14 Jan 2025 | Articles

The US elections have concluded, with Donald Trump emerging as the winner.

The US elections have concluded, with Donald Trump emerging as the winner. President-elect Trump will assume office on Jan. 20, 2025. As the nation transitions into a new administration, the implications for various industries, including automotive, are a focal point of discussion. This article takes a closer look at the current landscape of the US automotive industry, with particular emphasis on the propulsion supply chain, and also delves into how Trump’s presidency might shape the industry’s overall trajectory.

Policies by Trump administration in 2016-20

Before examining the potential effects of Trump’s victory on the automotive sector in the US, especially regarding the supply chain for propulsion components, it is essential to review the significant automotive policies and decisions made during his first term as president.
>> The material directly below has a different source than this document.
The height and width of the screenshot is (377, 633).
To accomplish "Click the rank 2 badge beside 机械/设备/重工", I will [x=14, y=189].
  • Safer Affordable Fuel-Efficient (SAFE) Vehicles Rule: Rolled back fuel economy standards from the previous administration, aiming for a 1.5% annual increase in fuel efficiency for passenger cars and light trucks from 2021 to 2026, compared to the 5% increase under Obama-era standards. It was projected to reduce new vehicle costs by about $1,000, making them more affordable for consumers.
  • United States-Mexico-Canada Agreement (USMCA):The USMCA took effect on July 1, 2020, replacing NAFTA. Key changes include raising the requirement for North American-made parts in vehicles from 62.5% to 75%. Additionally, at least 70% of steel and aluminum used must come from North America. The agreement also introduces a labor value content requirement, mandating that 40% of a passenger car's cost and 45% of a light truck's cost must be produced in facilities where workers earn at least $16 per hour.
  • S.-Korea Free Trade Agreement: Under the KORUS FTA, Korea extended the 25% U.S. truck tariff phase-out until 2041, which was originally set for 2021. US auto exports to Korea benefited from increased access, allowing 50,000 cars per manufacturer to enter the market without modifications. Testing requirements were harmonized, enabling US gasoline vehicle exports to comply with Korean emissions standards using U.S. tests. Additionally, Korea recognized US auto parts standards and reduced labeling burdens. Lastly, Korea enhanced eco-credits to meet fuel economy and greenhouse gas requirements, considering US regulations in future targets.
  • Tariffs on Chinese goods:In 2018, The US imposed tariffs of up to 25% on certain Chinese auto imports, as part of a broader tariff strategy affecting around $50 billion in Chinese goods. The administration justified these tariffs as necessary for national security and to combat unfair trade practices by China, including intellectual property theft. In response, China implemented its own tariffs on American-made vehicles, escalating trade tensions and negatively impacting US auto exports, particularly for automakers with significant sales in China.
  • Tariff on steel and aluminum: Trump imposed a tariff of 25% on imported steel and 10% on imported aluminum citing US national security as a reason.

Potential changes in policies by the new Trump administration (2025-29)

Trump’s impending return to the Oval Office has ignited widespread speculation regarding the potential implications of his second term, especially in the automotive sector. With a renewed emphasis on "America first" and bolstering American manufacturing, Trump is likely to prioritize policies that favor domestic production and reduce reliance on foreign imports.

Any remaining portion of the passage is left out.